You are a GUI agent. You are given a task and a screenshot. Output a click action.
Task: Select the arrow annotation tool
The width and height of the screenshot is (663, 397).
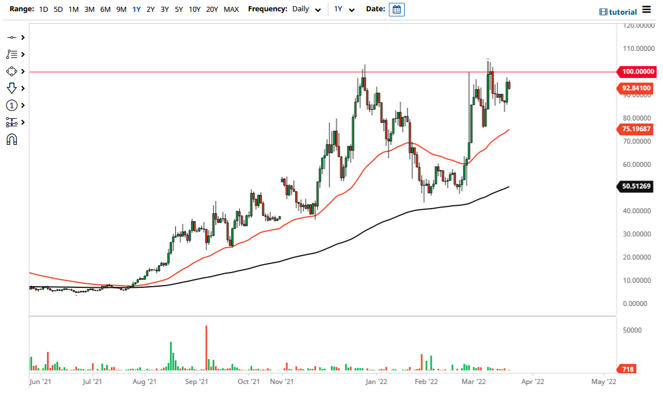coord(12,88)
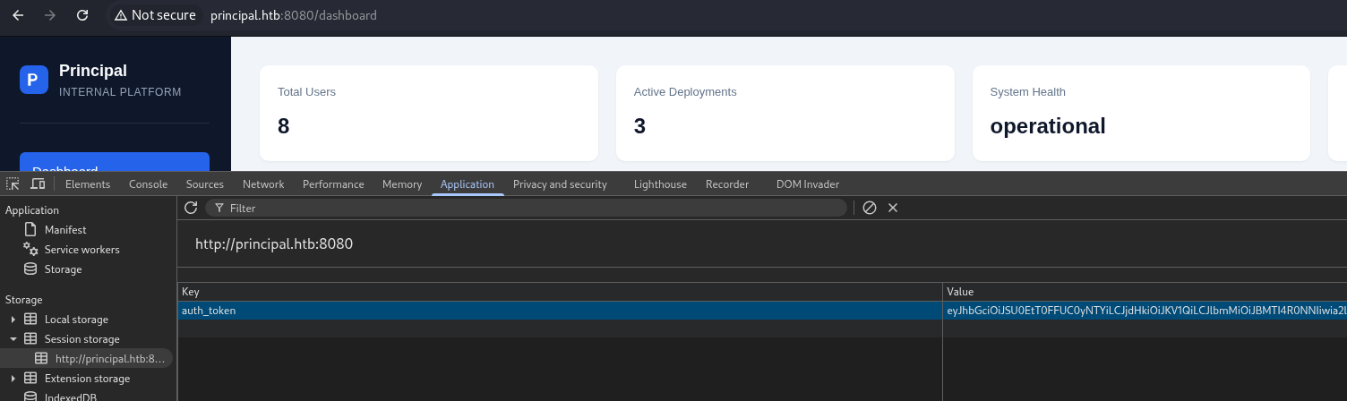Expand the Extension storage tree item
The height and width of the screenshot is (401, 1347).
[13, 379]
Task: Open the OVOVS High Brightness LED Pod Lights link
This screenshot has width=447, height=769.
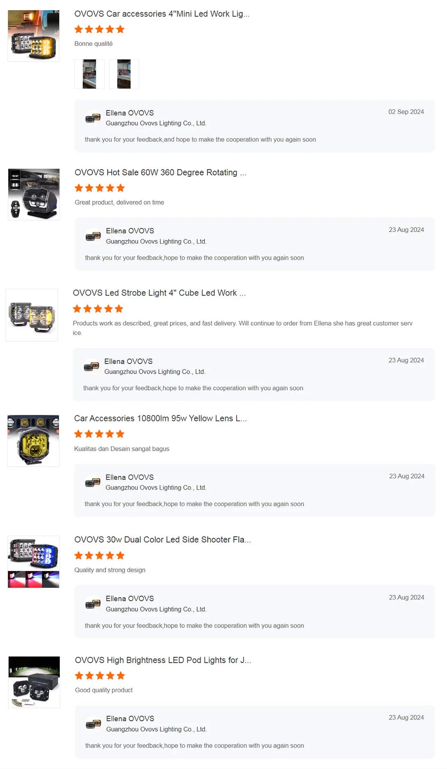Action: point(163,660)
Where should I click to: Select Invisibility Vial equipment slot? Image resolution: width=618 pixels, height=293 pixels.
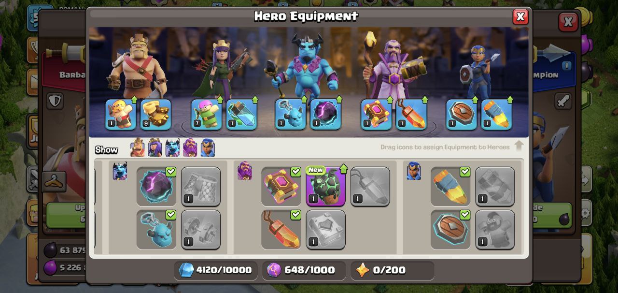click(241, 115)
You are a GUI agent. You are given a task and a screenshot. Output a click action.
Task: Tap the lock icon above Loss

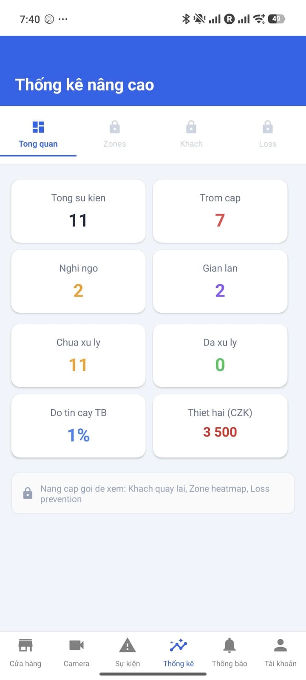click(268, 127)
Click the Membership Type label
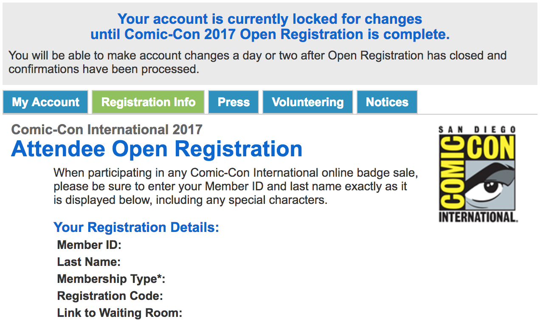The image size is (540, 322). click(111, 279)

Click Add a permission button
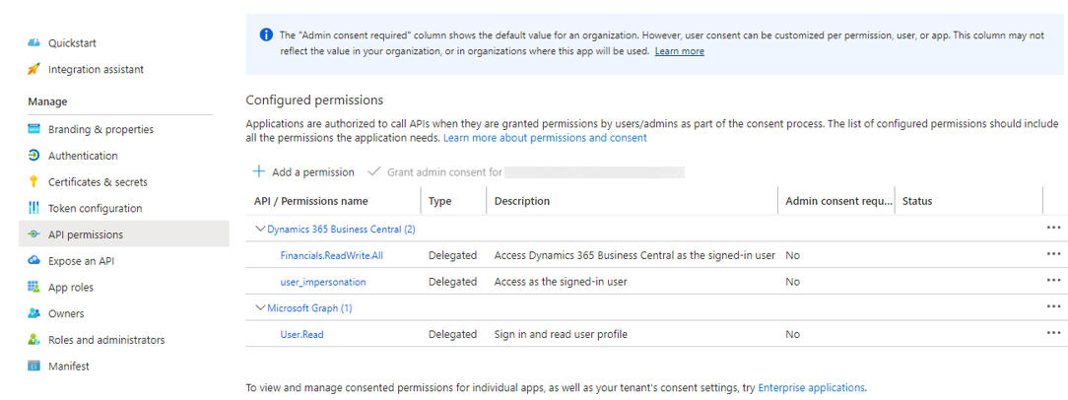(x=303, y=172)

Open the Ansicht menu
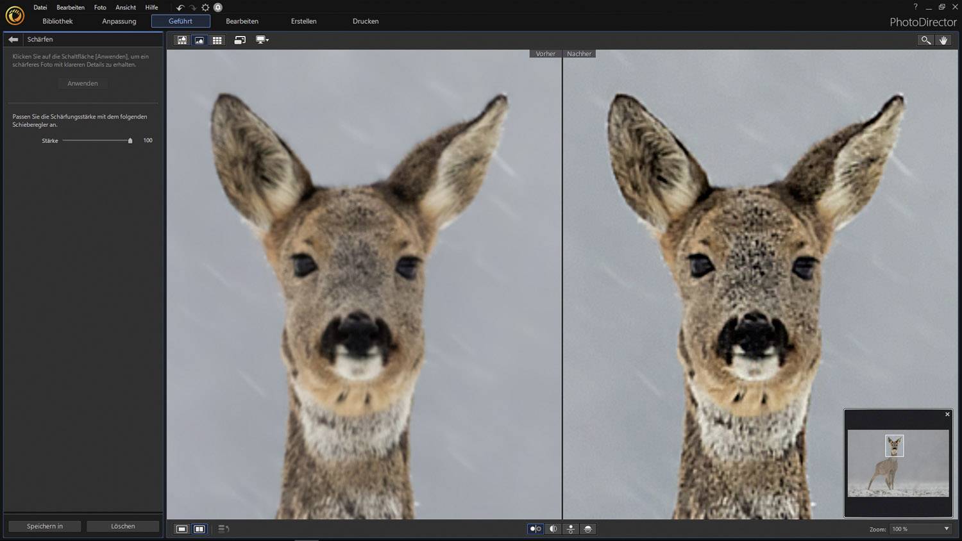pos(126,8)
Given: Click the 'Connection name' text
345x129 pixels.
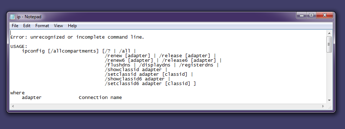Looking at the screenshot, I should tap(100, 97).
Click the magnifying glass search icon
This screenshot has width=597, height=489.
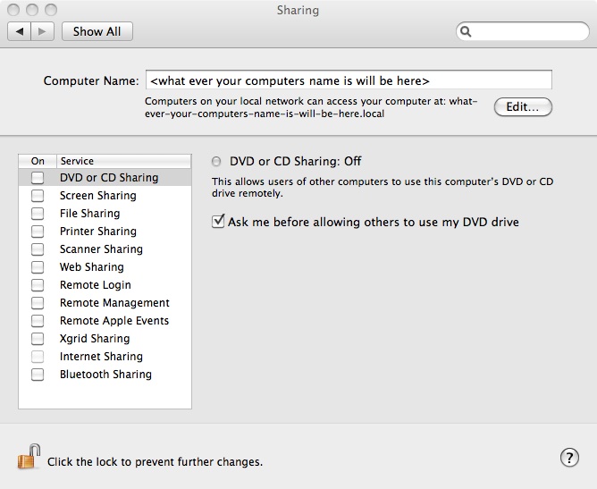(x=467, y=31)
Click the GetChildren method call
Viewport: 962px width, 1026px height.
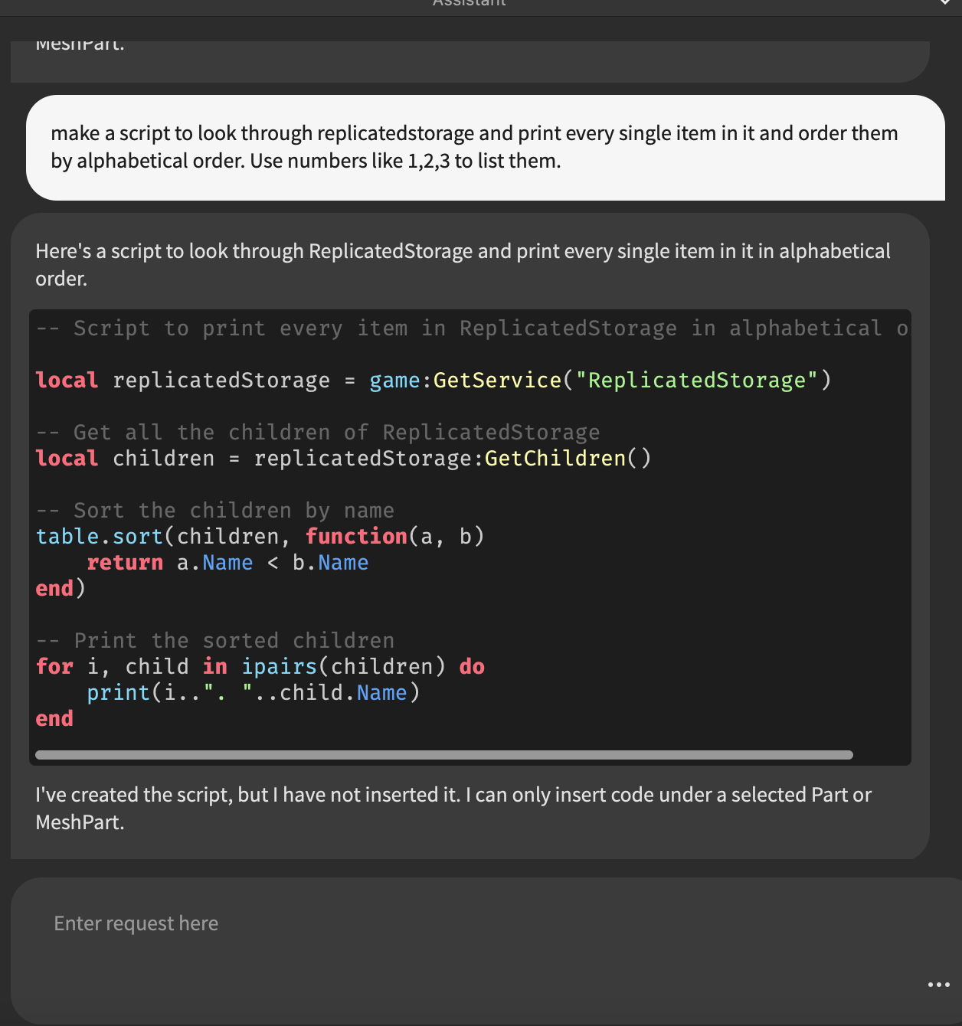tap(555, 459)
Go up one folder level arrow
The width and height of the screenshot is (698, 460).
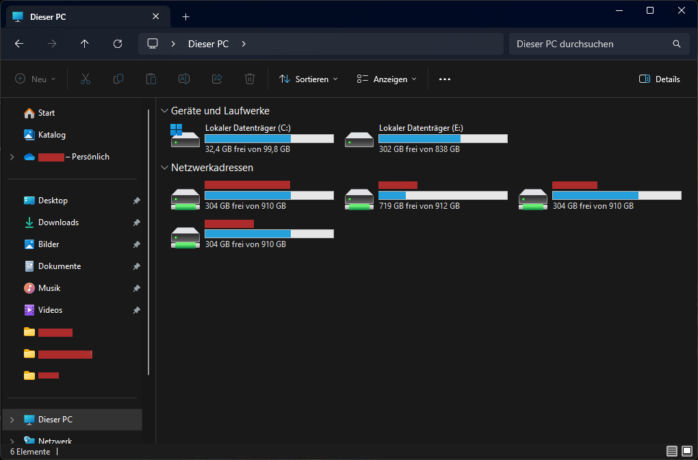(85, 44)
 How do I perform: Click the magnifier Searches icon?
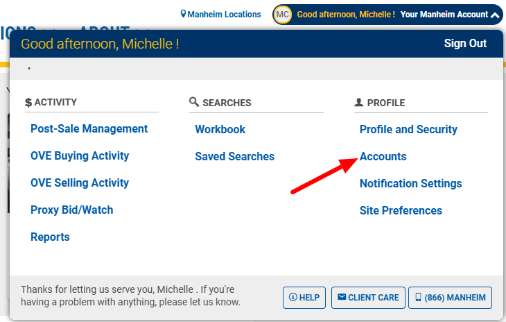(x=194, y=103)
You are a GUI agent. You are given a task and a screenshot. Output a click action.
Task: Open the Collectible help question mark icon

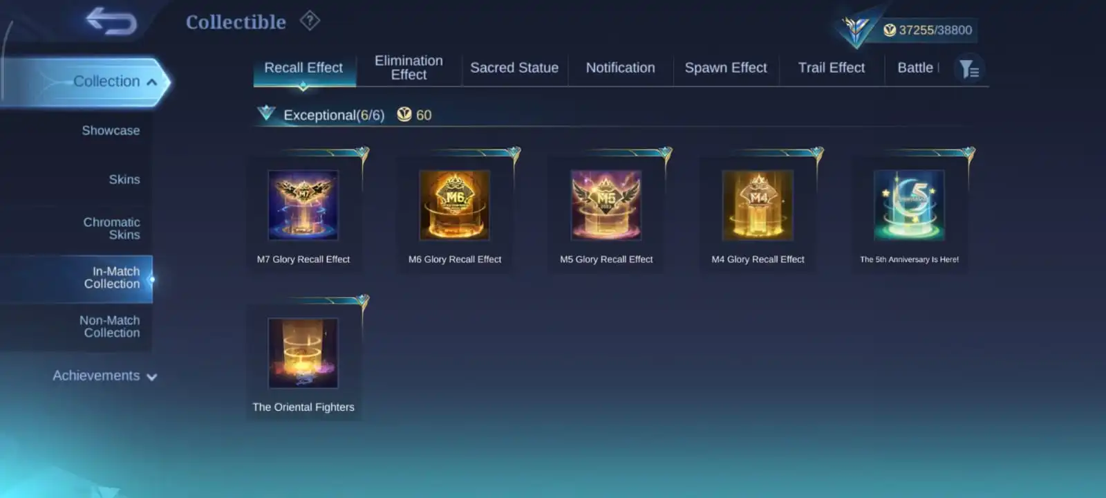310,21
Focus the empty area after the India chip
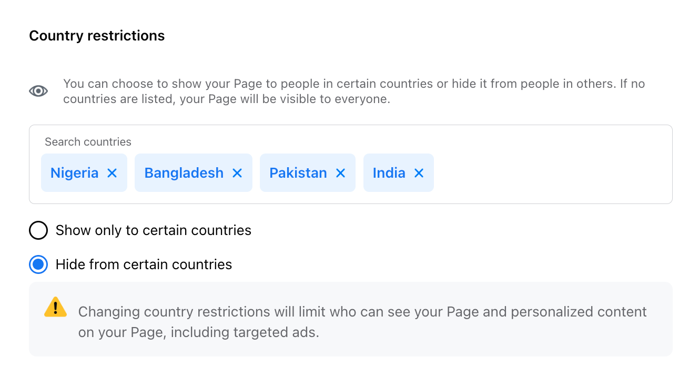689x367 pixels. point(547,173)
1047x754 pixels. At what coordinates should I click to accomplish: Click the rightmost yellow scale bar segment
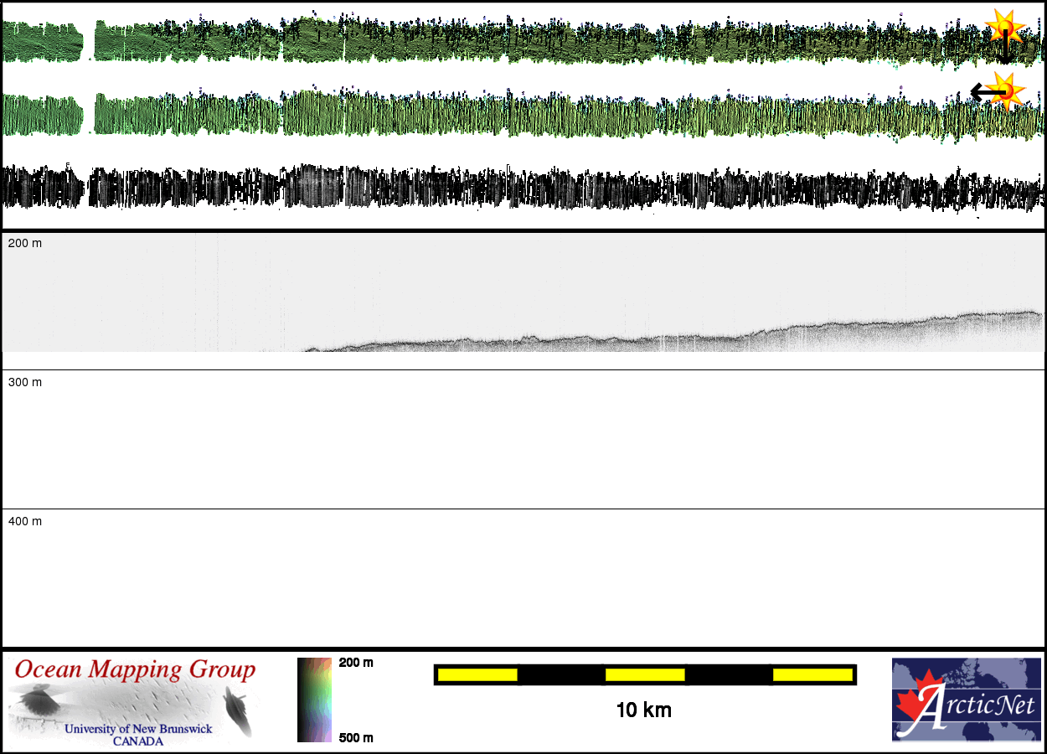pos(812,674)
++++++++
WORK ITEM — Word for word, give the entries back in full; the pictures do not belong in the copy.

ANSWER —
You are a GUI agent. You are given a task and a screenshot. Output a click action.
Task: Select the arrow annotation tool
The width and height of the screenshot is (663, 397).
coord(12,88)
Expand the Extension storage tree item
The height and width of the screenshot is (401, 1347).
[13, 379]
Task: Open the OVOVS High Brightness LED Pod Lights link
This screenshot has width=447, height=769.
Action: point(163,660)
Where should I click to: Select Invisibility Vial equipment slot? Image resolution: width=618 pixels, height=293 pixels.
click(241, 115)
You are a GUI agent. You are given a task and a screenshot. Output a click action.
Task: Tap the lock icon above Loss

click(268, 127)
Click the Membership Type label
The image size is (540, 322). click(111, 279)

Click Add a permission button
(x=303, y=172)

Open the Ansicht menu
pos(126,8)
Given: Click the 'Connection name' text
345x129 pixels.
Looking at the screenshot, I should tap(100, 97).
Click the magnifying glass search icon
This screenshot has width=597, height=489.
(x=467, y=31)
Click the GetChildren method call
Viewport: 962px width, 1026px height.
tap(555, 459)
Go up one folder level arrow
The width and height of the screenshot is (698, 460).
(85, 44)
 How do I perform: Click the magnifier Searches icon?
(x=194, y=103)
You are a GUI agent. You are given a task and a screenshot. Output a click action.
Task: Open the Collectible help question mark icon

310,21
Focus the empty area after the India chip
689x367 pixels. point(547,173)
1047x754 pixels. At what coordinates should I click to accomplish: Click the rightmost yellow scale bar segment
pos(812,674)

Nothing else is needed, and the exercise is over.